Seizures are scary, especially for parents of a seizing child. The good news is that the vast majority of seizures are benign. Patients typically recover from a seizure pretty quickly. Kids breathe adequately during a seizure, though this can be hard to perceive with all the shaking and foaming at the mouth. Kids don’t swallow their tongues- that’s a myth. The only real danger from seizures is if the child’s alone in a bathtub or pool, or a teenager seizes while driving.

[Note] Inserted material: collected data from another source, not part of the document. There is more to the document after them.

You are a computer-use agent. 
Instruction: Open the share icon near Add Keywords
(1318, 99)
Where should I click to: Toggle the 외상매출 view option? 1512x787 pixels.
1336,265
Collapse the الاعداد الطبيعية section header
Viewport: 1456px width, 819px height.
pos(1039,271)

Epilepsy is a diagnosis where a child has regular seizures. One common type is the Absence seizures, typically in elementary school-age kids. These are super-brief seizures, just a few seconds, where the child appears to be just staring and day-dreaming, but is actually unconscious. Then they come to before they have time to lose muscle control and fall out of their chairs. Other kids have full-blown “tonic-clonic” seizures, like my cousin above. Fortunately, anti-seizure medication controls most epilepsy.
Fast forward 10 years from that exciting family reunion. I was on my first shift in the Pediatric Emergency Department at Lafayette General. The paramedics brought in a teenager who had a seizure at school. The vice-principal who came with her reported that she had suddenly closed her eyes tightly, and her arms began shaking. The girl (we’ll call her Tina) remembered shaking, and classmates talking to her. However, despite her best efforts, she couldn’t open her eyes or get words out. The episode lasted about 2 minutes, and she felt fine immediately after.
This wasn’t Tina’s first seizure. She had already seen a neurologist. Her MRI showed normal brain structure, and her EEG showed normal brain electrical activity. The neurologist diagnosed Psychogenic Non-Epileptic Seizure, or PNES. Unlike epileptic seizures, with their haywire brain electricity we discussed above, these manifest from extreme psychological stress. Patients often aren’t unconscious because their brain cells aren’t misfiring. If they do go unconscious, it’s from passing out, not brain malfunction.
PNES starts with post-traumatic stress and developmental issues. Post-traumatic stress stems from disturbing things like bad car accidents or abuse incidents. These kids also have poor coping and communication skills. When faced with difficult memories or tense situations, their brains go into a kind of protective mode, walling off the unpleasant circumstances and directing the emotional intensity to physical symptoms like trembling and fainting.
PNES can be difficult to treat. It requires combinations of therapy and medications like anti-depressants or mood-stabilizers. It also requires lots of patience from parents, therapists, and schools. After all, these are teenagers! With thorny problems!
A final word about the most common seizure in the Pediatric ER- febrile seizures. These are brief seizures in infants and toddlers with fevers. Like epileptic seizures, these are scary for parents, but benign for the kids. Most toddlers have only one in their lives, and outgrow them by age 6. Like epileptic seizures, kids breathe adequately during the seizure and their brains aren’t injured, and aren’t being “cooked” by the fever. The majority of fevers are from viral infections that pass in a few days on their own.